The X-ray diffraction (XRD) pattern of the TPPM (Fig. 4a) showed some strong peaks placed at 2θ of 19.9, 22.6, 26.4, and 29.9. These sharp peaks revealed the highly crystalline nature of the TPPM.²² The thermogravimetric analysis (TGA) of the TPPM shows three main weight losses (Fig. 4b). The first one is accounted for by adsorbed water in the structure of the material (1.92%). The second one occurred at 180–290 °C (5.34%). The main decrease in the weight percentage of the material at 290–420 °C is related to decomposition of the compound structure. Thus, the TGA analysis indicates the high thermal stability of the material. Deferential scanning calorimetry (DSC) is a technique used to investigate the response of polymers to heating. DSC can be used to study the melting of a crystalline polymer or its glass transition.²³ The crystallization (T_c) and melting (T_m) peaks are only observed for polymers that can form crystals. The crystallization temperature (T_c) of the TPPM occurs at ∼210 °C. The DSC of the TPPM also shows an endothermic process which happens at ∼390 °C. Purely amorphous polymers will only undergo a glass transition. For semi-crystalline polymers, only the amorphous portion undergoes the glass transition while the crystalline regions only undergo melting. According to the DSC analysis, it seems that the TPPM is a semi-crystalline polymeric material.

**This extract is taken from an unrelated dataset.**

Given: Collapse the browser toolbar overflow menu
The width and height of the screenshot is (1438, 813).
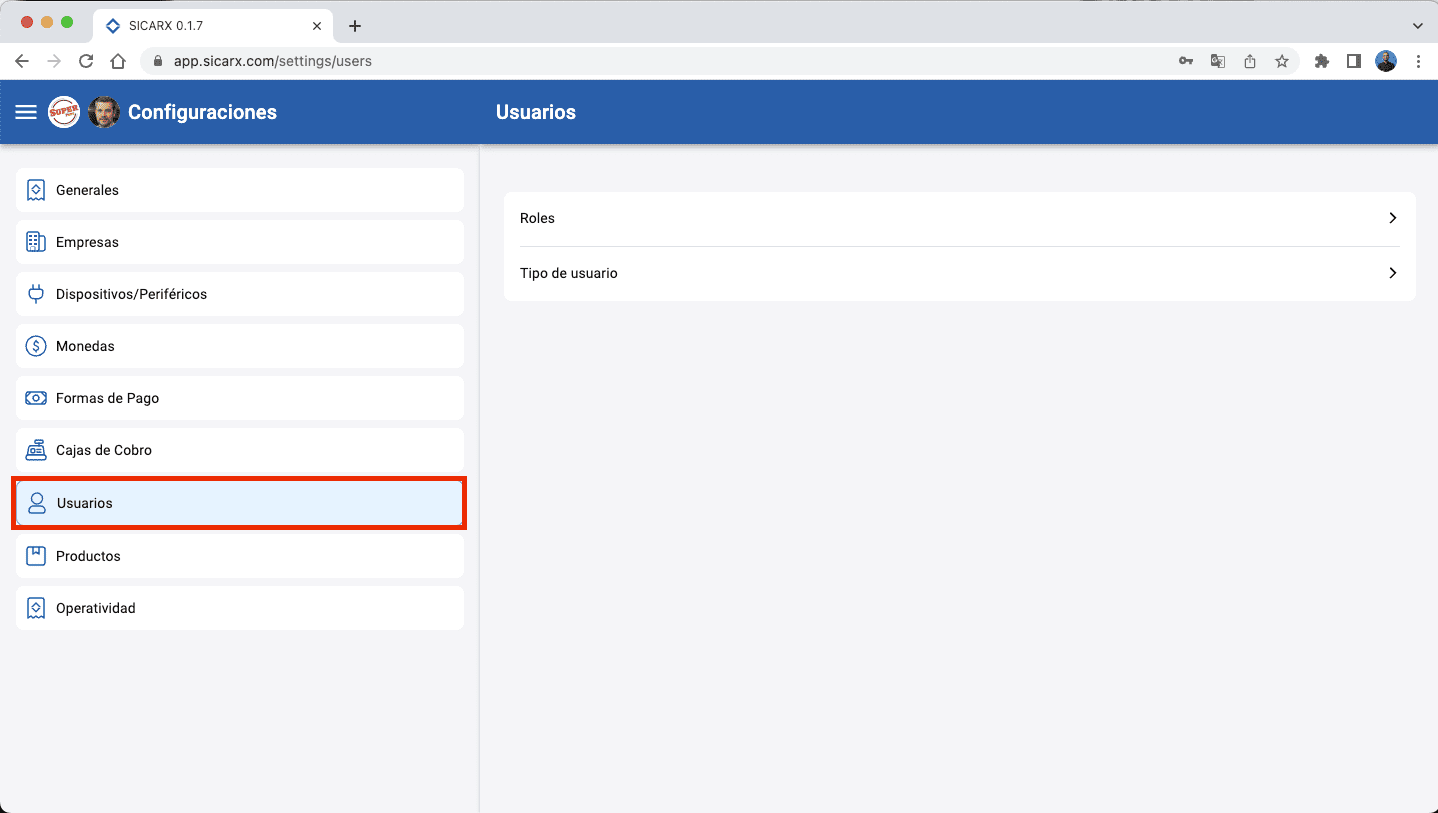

Fig. 4 The XRD pattern of the TPPM (a); the existence of sharp peaks shows the crystalline nature of this polymer. The TGA analysis of the TPPM (b) shows three weight losses and that the main loss (∼76%) occurs around 290–400 °C which is in parallel to a sharp peak in the DTG curve (b, dash line) at 390 °C. The DSC curve of the TPPM (c). The EDX analysis of the TPPM (d) showed that the elements of the compound included P, N, C, and O with wt% of 14.62, 28.55, 24.61 and 30.93, respectively.

The energy-dispersive X-ray (EDX) spectra of the TPPM (Fig. 4d) shows the elements P, N, C and O with wt% of 14.62, 28.55, 24.61 and 30.93, respectively. Also the elemental analysis of the TPPM demonstrates the presence of C and N atoms with wt% of 23.84% and 29.56%, respectively. Accordingly, it is possible to determine the experimental formula of this material approximately, which was estimated to be C₃N₃O₃P_0.75.

The experimental formula is in good agreement with a subunit that is shown in Fig. 5a. The arrangements of the triazine ring and phosphite groups generate chelation cavities which have a role in the porosity of this material. An optimized structure of a part of the TPPM is shown in Fig. 5b. These nano-cavities with donor atoms of phosphorus and nitrogen can act as chelating ligands in the presence of a metal (Fig. 5c). The coordination of the TPPM and a metal form a heterogeneous polymeric material containing metal catalysts for application in organic transformations. The chemical structure of a Ni complex of the TPPM is shown in Fig. 5d.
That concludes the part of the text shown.